> **Given passage**
◆ ◆ ◆ ◆ ◆ ◆ ◆
Step 1 — the starting point in this case
- The starting point given by the High Court in this case was three and a half years. We think this was excessive.
- The maximum sentence for arson in this jurisdiction is five years. Counsel referred us to a number of New Zealand authorities where
the courts had imposed a starting point of three to five years imprisonment for arson. The offence of arson carries a maximum sentence
of 14 years in New Zealand.
- While it is acknowledged that a great deal of assistance can sometimes be gained from looking at sentencing cases in other jurisdictions,
due to the fact-specific nature of each case, it is important to recognise that some comparisons will be of limited value.
- The New Zealand Court of Appeal decision Howarth v R[7] is most helpful in providing an overview of New Zealand authorities relied on to ascertain an appropriate starting point for sentencing
in cases of arson. Howarth v R, refers to cases where a starting point in the vicinity of five years imprisonment was adopted in arson cases where there was risk
to life, although it was acknowledged that a judge had it within a judge's discretion to take a starting point of eight years in
such a case.[8]
- The New Zealand Court of Appeal's review of New Zealand authorities suggests that a starting point for an arson sentence in the seven
to eight year range is very rare. Other authorities reviewed adopted starting points in the three to five year range. It is important
to remember that this is based on an available maximum sentence of imprisonment of 14 years for this crime.
◆ ◆ ◆ ◆ ◆ ◆ ◆
> **Given information**
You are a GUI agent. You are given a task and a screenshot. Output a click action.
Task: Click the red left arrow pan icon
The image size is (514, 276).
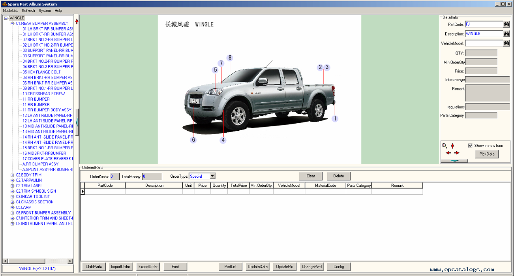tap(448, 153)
◆ ◆ ◆ ◆ ◆ ◆ ◆
> **Stated task A**
What is the maximum sentence for arson in New Zealand, according to the passage on arson sentencing?
> **Stated task B**
Retype the passage on arson sentencing between "- While it is" and "of limited value.", inclusive.
> **Stated task C**
Extend the passage on arson sentencing, picking up after its last sentence.

> **Final answer A**
The maximum sentence for arson in New Zealand is 14 years.

> **Final answer B**
- While it is acknowledged that a great deal of assistance can sometimes be gained from looking at sentencing cases in other jurisdictions,
due to the fact-specific nature of each case, it is important to recognise that some comparisons will be of limited value.

> **Final answer C**
- Crown counsel suggested that for the maximum term of five years to be imposed for arson, there would have to be full destruction
of property and loss of life, which could of course also result in an additional charge of murder.[9]
- In the situation before the Court in this instance, although it is clear that there was risk to life, the damage to the property
was limited.
- In our view the nature and extent of the damage was not at the higher end, in that the house was not burnt to the ground. The extent
of the damage was limited to a door and its surrounds.
- Further, the financial cost of the damage was also not at the higher end. The total cost of damage was $3,344.
- However, in our view, what removes this arson from simply the destruction of property is that it happened in a volatile environment
following a slate of arsons. It took place in the dark of night with the appellant deliberately seeking out the property in question
and setting fire to it knowing it was inhabited. These factors cannot be overlooked when determining the starting point.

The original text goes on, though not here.